▶ Task goal
Reproduce everything from the line containing "Alumni (786, 1744)" down to the end of the entries, both ends included, and leave the pictures out.
---------------
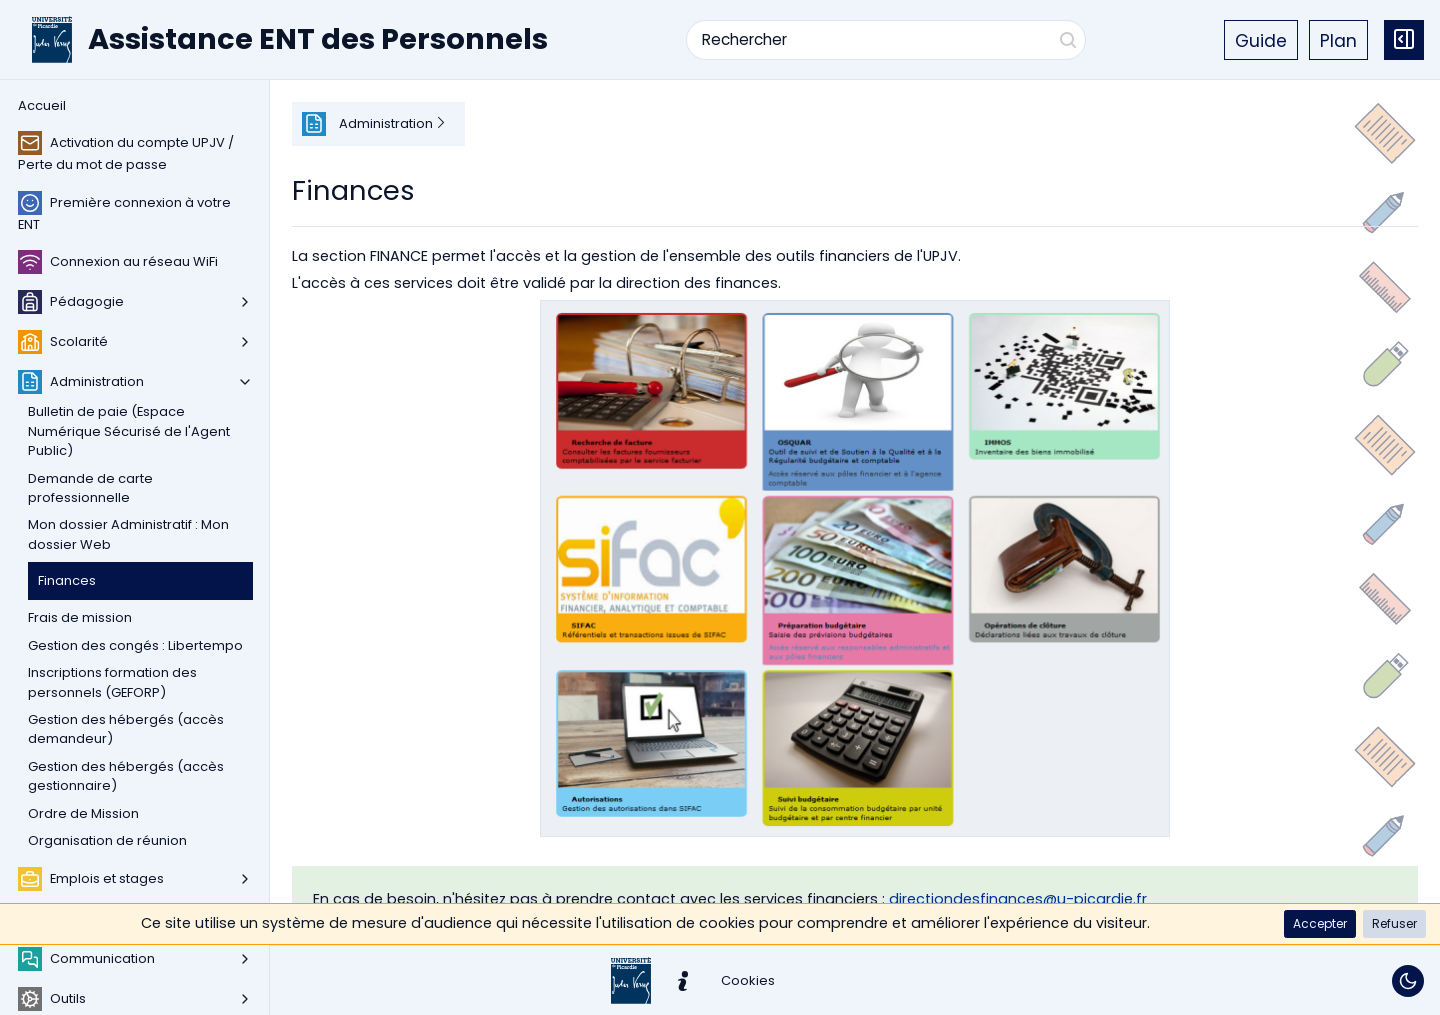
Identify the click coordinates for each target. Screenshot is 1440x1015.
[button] (1320, 924)
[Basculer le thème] (1408, 981)
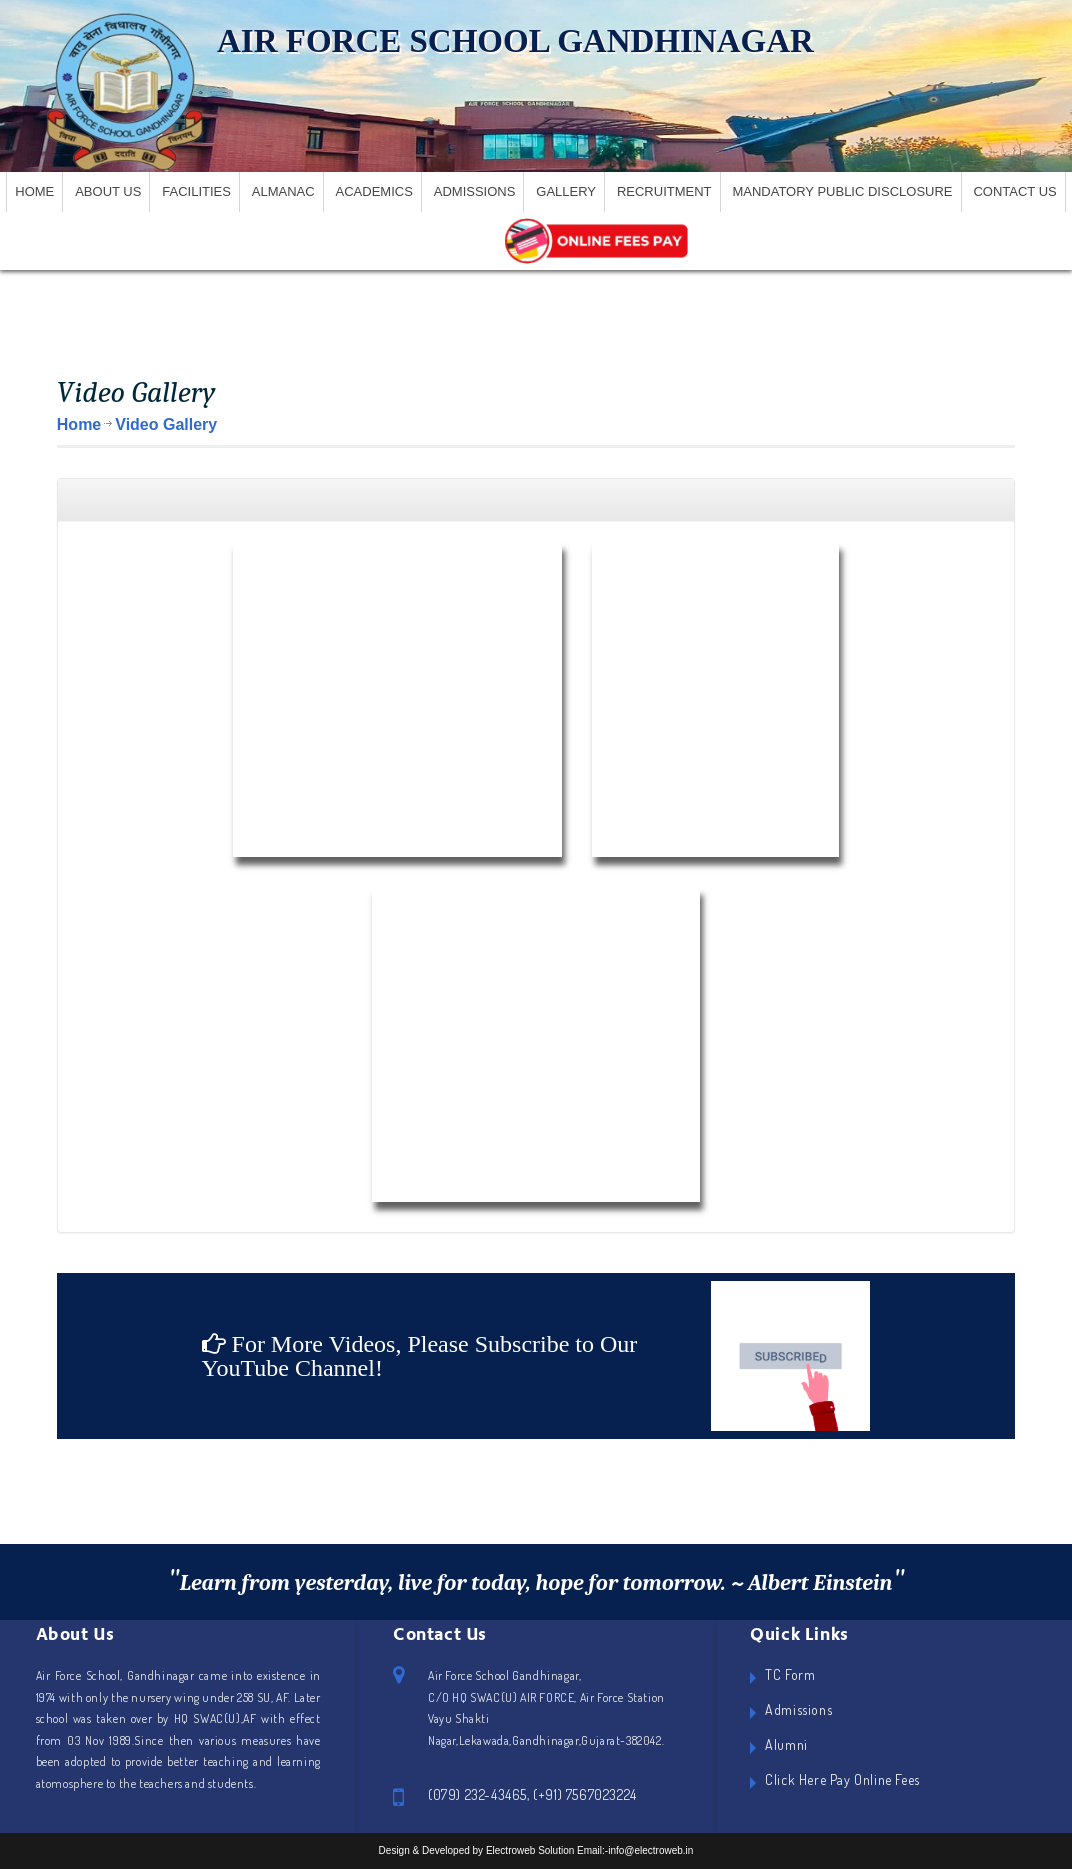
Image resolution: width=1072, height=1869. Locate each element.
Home (34, 191)
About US (108, 191)
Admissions (475, 191)
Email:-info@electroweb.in (635, 1850)
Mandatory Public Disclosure (842, 191)
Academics (374, 191)
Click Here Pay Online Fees (842, 1779)
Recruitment (664, 191)
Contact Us (1014, 191)
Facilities (196, 191)
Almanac (283, 191)
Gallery (566, 191)
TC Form (790, 1674)
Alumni (786, 1744)
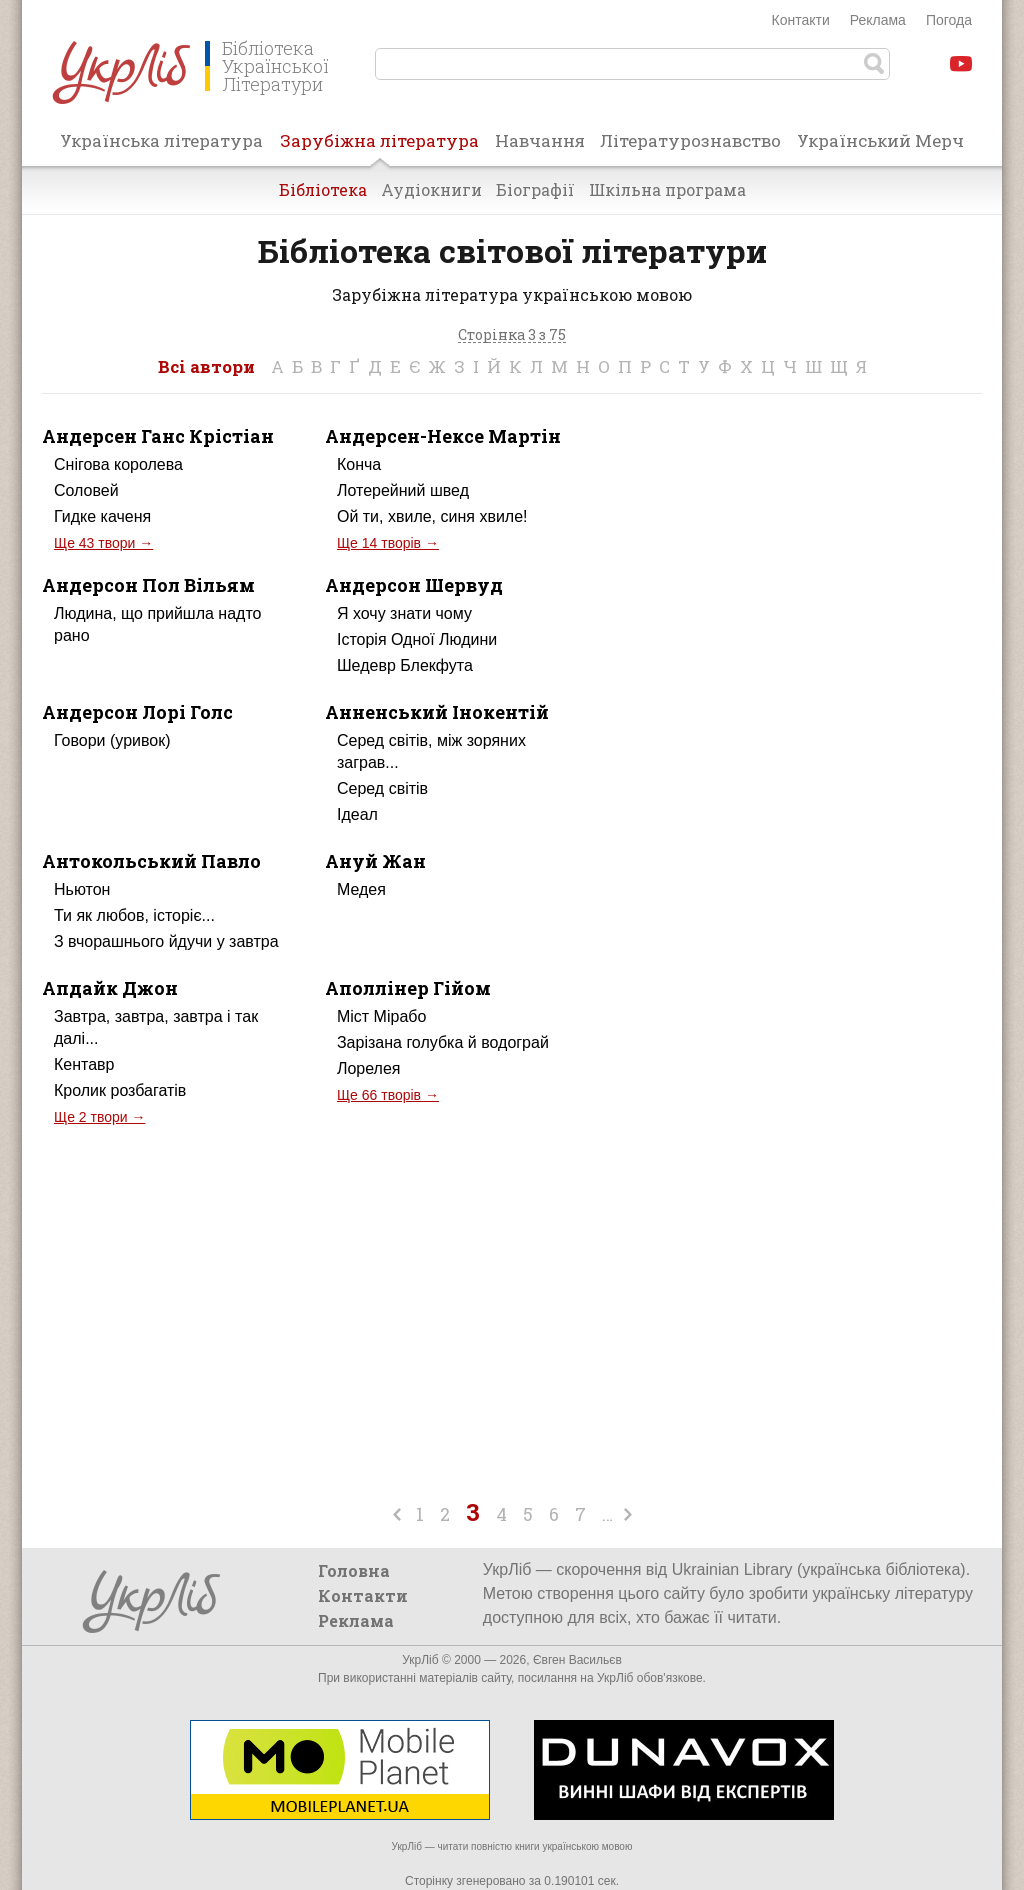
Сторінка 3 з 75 (512, 335)
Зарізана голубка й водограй (443, 1042)
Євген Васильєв (577, 1660)
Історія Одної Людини (417, 639)
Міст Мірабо (381, 1016)
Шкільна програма (667, 189)
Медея (361, 889)
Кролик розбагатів (120, 1090)
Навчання (540, 140)
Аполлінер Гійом (408, 988)
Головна (354, 1570)
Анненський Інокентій (437, 712)
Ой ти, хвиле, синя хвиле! (432, 516)
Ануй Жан (375, 861)
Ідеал (357, 814)
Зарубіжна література (379, 147)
---------------
▶ Expected answer
Alumni (786, 1744)
Сторінка 3 з 75 (512, 335)
Зарізана голубка й водограй (443, 1042)
Євген Васильєв (577, 1660)
Історія Одної Людини (417, 639)
Міст Мірабо (381, 1016)
Шкільна програма (667, 189)
Медея (361, 889)
Кролик розбагатів (120, 1090)
Навчання (540, 140)
Аполлінер Гійом (408, 988)
Головна (354, 1570)
Анненський Інокентій (437, 712)
Ой ти, хвиле, синя хвиле! (432, 516)
Ануй Жан (375, 861)
Ідеал (357, 814)
Зарубіжна література (379, 147)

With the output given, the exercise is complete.